Yeah the market dip provided a wicked opportunity for those saving and investing. Just think about how much stronger of a position you’ll be in when you actually do take your mini retirement :)
How much are you asking for the car?
I think $7k is what we’ll ask online. We’ll be traveling a lot through July so probably will actually post in August. I found a new thing online through Kelly Blue Book where they’ll offer you cash for your car at a local dealership. My cash quote was ~$5,500 so that’s a cool option we can fall back on.

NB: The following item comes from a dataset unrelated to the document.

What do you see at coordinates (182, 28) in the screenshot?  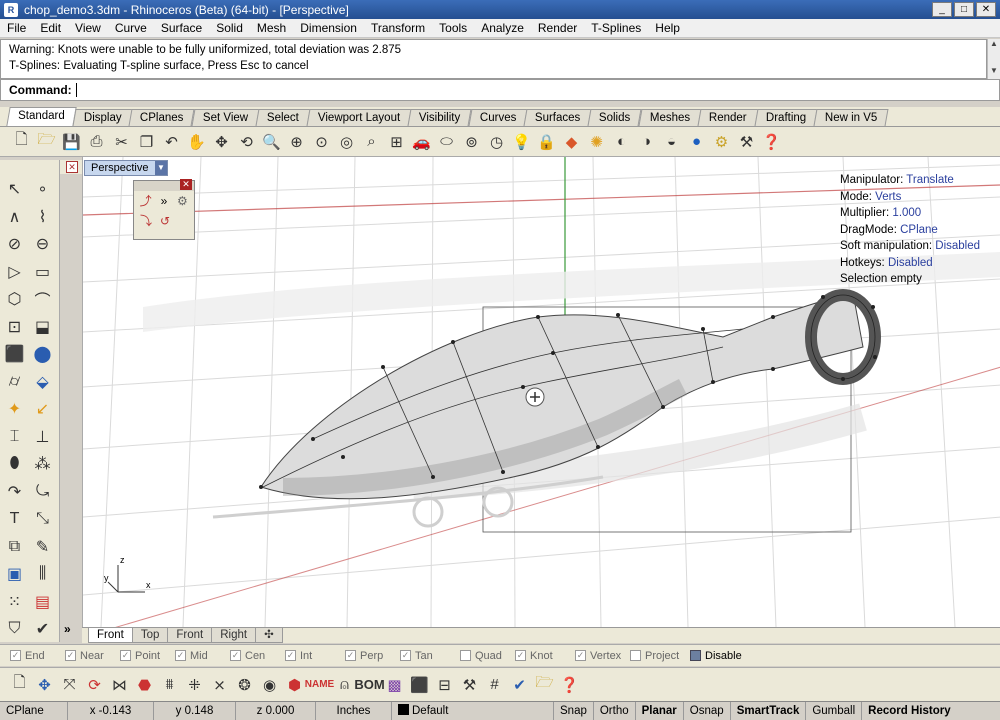 I see `menu-surface: Surface` at bounding box center [182, 28].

I almost never comment on blogs. But as a health care provider AND a woman who was diagnosed out of the blue with breast cancer at the age of 33, I also feel compelled to raise a red flag regarding your lack of health care insurance. A diagnosis of cancer, or a bout with COVID that lands you in the ICU could deplete your savings or worse, bankrupt you. And if you are diagnosed with a chronic illness and then the affordable care act goes away, you may have no protection for pre-existing conditions. The most inexpensive plan to cover major medical would be better than nothing. My two cents. Otherwise, I am a long time reader and have enjoyed your writing this month!
Thanks PR. I’m so sorry to hear about your cancer experience, and I really appreciate you commenting and sharing. Also, thank you for being a healthcare worker and your efforts in this crazy time!
If you are not going to have health insurance could you get a FSA or HSA with one or your employers? On your auto policy you should consider increasing your medical payments (usually covers those in your vehicle, if you a passenger in another vehicle or a pedestrian, verify with your insurance company) or it may be called PIP to a higher limit, and make sure you have Uninsured and Underinsured Motorist coverages’ this will go toward injuries in your vehicle, and these pay out primary. Some car insurance companies will let you put storage coverage on a vehicle, or lessen the usage, or both and that way if there was an emergency you can call and add the coverages you need for driving on the vehicle. I would agree with the others to reconsider health insurance even it is a high deductible. I used our Stimulus check to pad savings account, itching to pay off a vehicle, but holding off for emergencies. One of my teenagers is cooking more, which I am very thankful I hate cooking. If there a such thing as gaining the Covid 19 (aka 19lbs) I think I have. I need to watch what I eat, and don’t eat out of boredom and remind myself I can’t eat like my teenagers, haha.
Great points! I’ll check with my auto insurance on these options. Great tip! I think everyone’s gained weight staying at home :) You are not alone.
Great post Joel. Adoption seems like a pretty good route and it is great that you will be making a huge impact on someone else life! Kudos!
My net worth has grown a lot in the last six months but over Q3 I am going to be taking my foot off the gas a tiny bit to put some investment into personal development (although most of my money will still be going into Vanguard).
Personal development is always a noble investment. One of the secrets of the truly wealthy :)
I don’t know about tracking alcohol spending… sometimes ignorance is bliss! haha good list though!
It’s kind of fun though… I used to set myself a HUGE alcohol budget (i really enjoy it, so why not) and would try to max out every dollar in it. I’ll have to share some figures in a future post :)
This the first column I’ve read since JMoney left. I can’t even imagine taking advice from someone who doesn’t buy health insurance. Although I suppose Mr. Money Mustache is also playing that game. Madness.
Yeah it seems I’ve got a higher risk tolerance than others. I’m certainly not opposed to health insurance, and we will eventually get it in the longer term, but it’s just not one of our short term goals rn. Any advice should be taken with a grain of salt for sure – even MMM’s!